══ The records

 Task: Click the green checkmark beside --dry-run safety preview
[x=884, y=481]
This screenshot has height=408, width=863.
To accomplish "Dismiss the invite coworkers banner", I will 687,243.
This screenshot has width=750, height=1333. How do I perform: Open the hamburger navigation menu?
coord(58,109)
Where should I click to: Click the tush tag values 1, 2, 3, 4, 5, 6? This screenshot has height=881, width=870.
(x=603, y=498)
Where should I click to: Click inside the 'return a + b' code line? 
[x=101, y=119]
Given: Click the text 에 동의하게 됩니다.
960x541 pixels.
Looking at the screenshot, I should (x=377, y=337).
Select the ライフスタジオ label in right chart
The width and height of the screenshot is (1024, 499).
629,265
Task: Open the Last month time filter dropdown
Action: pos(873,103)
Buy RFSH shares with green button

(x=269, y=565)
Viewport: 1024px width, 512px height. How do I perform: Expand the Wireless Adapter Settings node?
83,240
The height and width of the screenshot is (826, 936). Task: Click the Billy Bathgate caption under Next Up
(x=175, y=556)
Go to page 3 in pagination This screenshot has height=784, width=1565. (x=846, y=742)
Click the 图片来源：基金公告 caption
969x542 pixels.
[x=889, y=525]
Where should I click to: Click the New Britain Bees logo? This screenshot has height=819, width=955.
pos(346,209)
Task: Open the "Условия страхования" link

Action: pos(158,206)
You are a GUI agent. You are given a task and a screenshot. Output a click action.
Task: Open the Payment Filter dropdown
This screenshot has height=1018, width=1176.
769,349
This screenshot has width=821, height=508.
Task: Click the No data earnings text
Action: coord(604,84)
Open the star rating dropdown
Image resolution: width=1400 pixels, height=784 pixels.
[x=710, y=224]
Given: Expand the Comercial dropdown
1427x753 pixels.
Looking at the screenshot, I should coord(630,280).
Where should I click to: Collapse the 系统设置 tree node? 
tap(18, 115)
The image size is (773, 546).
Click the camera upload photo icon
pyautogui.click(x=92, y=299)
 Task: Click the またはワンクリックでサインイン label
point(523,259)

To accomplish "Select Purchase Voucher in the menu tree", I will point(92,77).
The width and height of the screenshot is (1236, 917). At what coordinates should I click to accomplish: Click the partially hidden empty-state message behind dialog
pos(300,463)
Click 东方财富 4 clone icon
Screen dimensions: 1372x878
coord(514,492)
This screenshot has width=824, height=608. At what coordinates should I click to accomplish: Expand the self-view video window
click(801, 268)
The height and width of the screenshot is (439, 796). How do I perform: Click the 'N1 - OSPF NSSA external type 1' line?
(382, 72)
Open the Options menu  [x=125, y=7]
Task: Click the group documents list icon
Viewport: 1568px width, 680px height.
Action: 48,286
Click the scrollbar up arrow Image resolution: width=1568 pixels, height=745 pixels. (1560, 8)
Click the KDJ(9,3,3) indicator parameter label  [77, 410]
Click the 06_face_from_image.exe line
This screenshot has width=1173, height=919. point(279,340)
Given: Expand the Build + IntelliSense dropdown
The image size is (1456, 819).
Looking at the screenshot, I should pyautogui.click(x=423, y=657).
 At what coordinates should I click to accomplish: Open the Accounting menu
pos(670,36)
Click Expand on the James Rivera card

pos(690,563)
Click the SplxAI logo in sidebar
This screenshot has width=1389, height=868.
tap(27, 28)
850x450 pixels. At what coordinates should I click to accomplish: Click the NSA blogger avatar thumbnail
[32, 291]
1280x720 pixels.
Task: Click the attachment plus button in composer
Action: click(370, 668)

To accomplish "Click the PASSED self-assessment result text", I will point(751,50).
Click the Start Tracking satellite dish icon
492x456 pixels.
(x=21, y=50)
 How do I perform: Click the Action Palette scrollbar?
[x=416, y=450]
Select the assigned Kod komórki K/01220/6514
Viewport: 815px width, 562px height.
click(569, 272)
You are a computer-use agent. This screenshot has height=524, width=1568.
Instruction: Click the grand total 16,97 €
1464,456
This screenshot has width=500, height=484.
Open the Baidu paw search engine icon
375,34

════

- _Exercise prompt_
Pull every line containing "Select" from the data.

- _Completed task_
Select the ライフスタジオ label in right chart
To accomplish "Select Purchase Voucher in the menu tree", I will point(92,77).
Select the assigned Kod komórki K/01220/6514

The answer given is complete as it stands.